• **Selected passage**
>> start

Manukau City has a "vision" of usurping Wellington's crown as self-appointed "events centre of New Zealand". To help make it happen, Councillor John Walker, a one-man event centre in his athletic heyday, wants the city to more than double its events sponsorship budget to $1 million a year.
With Wellington spending around $9 million a year on the same mission, Mr Walker seems to be drifting off into three-minute mile territory here.
But you do have to despair at the parochialness of it all. Instead of creating inter-city battles over which council attracts the most events, councillors should be thinking how best to spend the ratepayers' hard-earned events dollar.
I'm not arguing against councils providing seed money for events, I'm just suggesting that turning it into a competition with other cities is not the best approach.
As one of the four major cities, and three tiddlers, that make up Auckland proper, Manukau should be looking to co-operate with its neighbours in joint sponsorships.
Councillors should forget Wellington and all its blather about being biggest and best and concentrate instead on what's best for Manukau and the region.

>> end

• **Stated exercise A**
In the Manukau events piece, how much a year does Councillor John Walker want the city's events sponsorship budget to be?
• **Stated exercise B**
Quote the Manukau events piece starting at "But you do have" and ending at "the best approach.".

• **Record set**
>> start

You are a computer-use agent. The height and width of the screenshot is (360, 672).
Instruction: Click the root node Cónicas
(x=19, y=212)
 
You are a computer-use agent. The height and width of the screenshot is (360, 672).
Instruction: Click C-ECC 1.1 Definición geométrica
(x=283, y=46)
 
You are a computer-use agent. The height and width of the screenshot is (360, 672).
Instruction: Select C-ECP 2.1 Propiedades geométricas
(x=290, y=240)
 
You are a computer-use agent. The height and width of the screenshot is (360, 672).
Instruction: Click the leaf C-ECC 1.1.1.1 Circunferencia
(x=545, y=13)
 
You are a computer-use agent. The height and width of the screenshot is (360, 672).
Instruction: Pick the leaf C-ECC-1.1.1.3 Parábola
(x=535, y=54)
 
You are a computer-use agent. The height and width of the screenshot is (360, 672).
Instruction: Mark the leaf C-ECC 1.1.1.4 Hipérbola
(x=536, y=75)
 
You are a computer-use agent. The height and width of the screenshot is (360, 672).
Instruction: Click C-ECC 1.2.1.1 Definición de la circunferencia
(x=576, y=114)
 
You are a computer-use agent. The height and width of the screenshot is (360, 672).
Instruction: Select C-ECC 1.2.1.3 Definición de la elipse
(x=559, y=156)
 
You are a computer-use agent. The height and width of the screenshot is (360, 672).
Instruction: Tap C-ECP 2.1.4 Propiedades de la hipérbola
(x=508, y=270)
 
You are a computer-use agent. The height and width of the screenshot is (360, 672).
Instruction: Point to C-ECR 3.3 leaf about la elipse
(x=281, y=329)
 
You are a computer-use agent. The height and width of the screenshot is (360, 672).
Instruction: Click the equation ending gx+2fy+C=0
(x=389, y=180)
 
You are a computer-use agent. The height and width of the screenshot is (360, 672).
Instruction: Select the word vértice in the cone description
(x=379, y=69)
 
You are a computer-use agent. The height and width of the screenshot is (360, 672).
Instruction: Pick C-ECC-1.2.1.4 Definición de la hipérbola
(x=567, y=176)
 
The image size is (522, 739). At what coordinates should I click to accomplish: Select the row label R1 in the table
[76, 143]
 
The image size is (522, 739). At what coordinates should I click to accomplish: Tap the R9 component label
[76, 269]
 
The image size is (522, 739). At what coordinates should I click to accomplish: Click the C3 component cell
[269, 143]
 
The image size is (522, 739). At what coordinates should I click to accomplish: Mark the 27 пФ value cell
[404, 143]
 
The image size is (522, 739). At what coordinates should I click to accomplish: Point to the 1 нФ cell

>> end

• **Output A**
$1 million a year.

• **Output B**
But you do have to despair at the parochialness of it all. Instead of creating inter-city battles over which council attracts the most events, councillors should be thinking how best to spend the ratepayers' hard-earned events dollar.
I'm not arguing against councils providing seed money for events, I'm just suggesting that turning it into a competition with other cities is not the best approach.